Other types of cooperation

Cross-border Cooperation.

With a 620 km common border, 25,000 residents in France who travel daily to work in Belgium and 5,000 residents in Belgium who come to work in France, cross-border cooperation between the French and Belgian regions is long-standing and dense. Nevertheless, it is remains low-visibility mainly due to the lack of a genuine institutional forum for dialogue on cross-border cooperation and border issues at the intergovernmental level. Cross-border cooperation covers many areas: infrastructure (rail, road, canal), industry, commerce, government, health and social affairs, environment, agriculture, urban planning. In response to a growing need from local actors, a decentralized cross-border cooperation agreement was signed in Brussels on September 16th, 2002 with the Kingdom of Belgium and the Governments of the Flemish Community, the Flemish Region, the French Community, and the Wallonia Region. The agreement, ratified by all parties, provided a legal framework governing relations between French and Belgian local authorities and prefigured the EU regulation dated July 5th, 2006 establishing the European Grouping of Territorial Cooperation (EGTC). The first EGTC in Europe, Eurometropole Lille/Kortrijk/Tournai, was set-up on January 28th, 2008 to facilitate developing and managing a Franco-Belgian border conurbation with a population of two million.

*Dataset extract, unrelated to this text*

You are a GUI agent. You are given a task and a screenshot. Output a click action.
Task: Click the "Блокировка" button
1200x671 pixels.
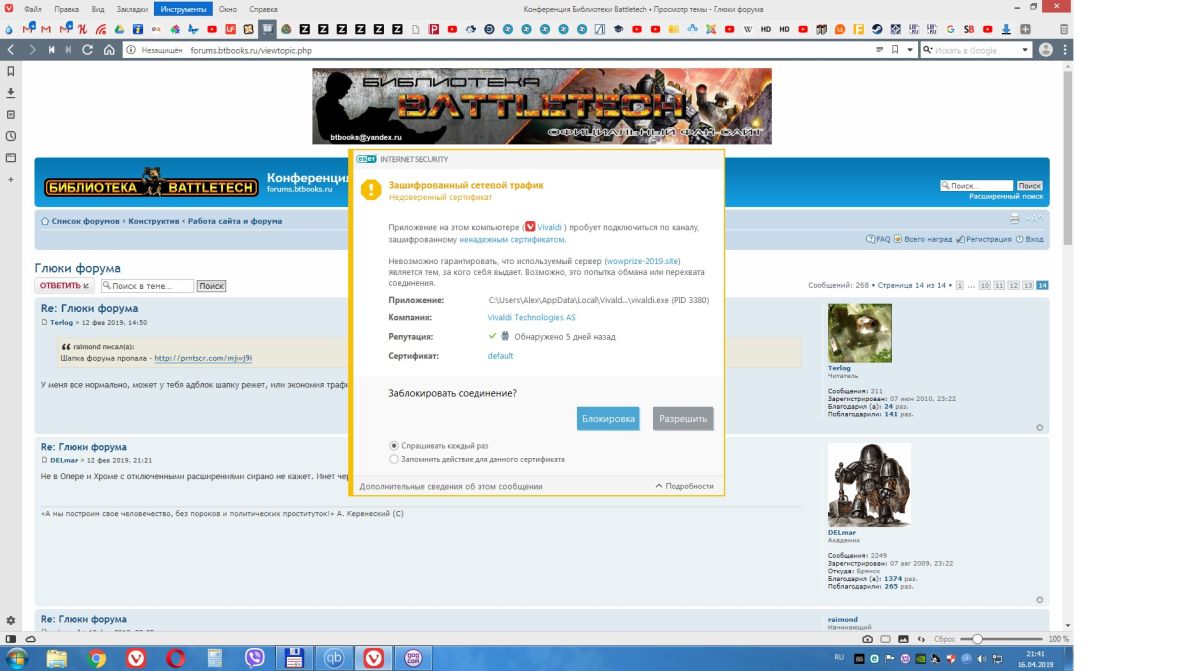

A general cooperation agreement between France and the Wallonia Region was also signed on May 10th, 2004 in Brussels. This text provides a framework for France-Wallonia collaboration in all of Wallonia’s fields of competence. There are many other agreements between France and Belgium in defense, security, and health. Police and customs cooperation between France and Belgium is growing steadily. It is based on an agreement signed on March 5th, 2001, which led to inaugurating a center for police and customs cooperation in Tournai, in early September 2002. A road safety cooperation agreement (facilitating prosecution of “speed camera” infractions) is being finalized between our two countries. In hospitals, following the framework agreement in 2005, signed in Mouscron, cross-border access to hospitals in the region was established and continues to evolve. It facilitates providing treatment on both sides of the border within the Organized Area of Transboundary Care Access (ZOAST) by pooling treatment and by promoting synergies and complementarities between hospitals.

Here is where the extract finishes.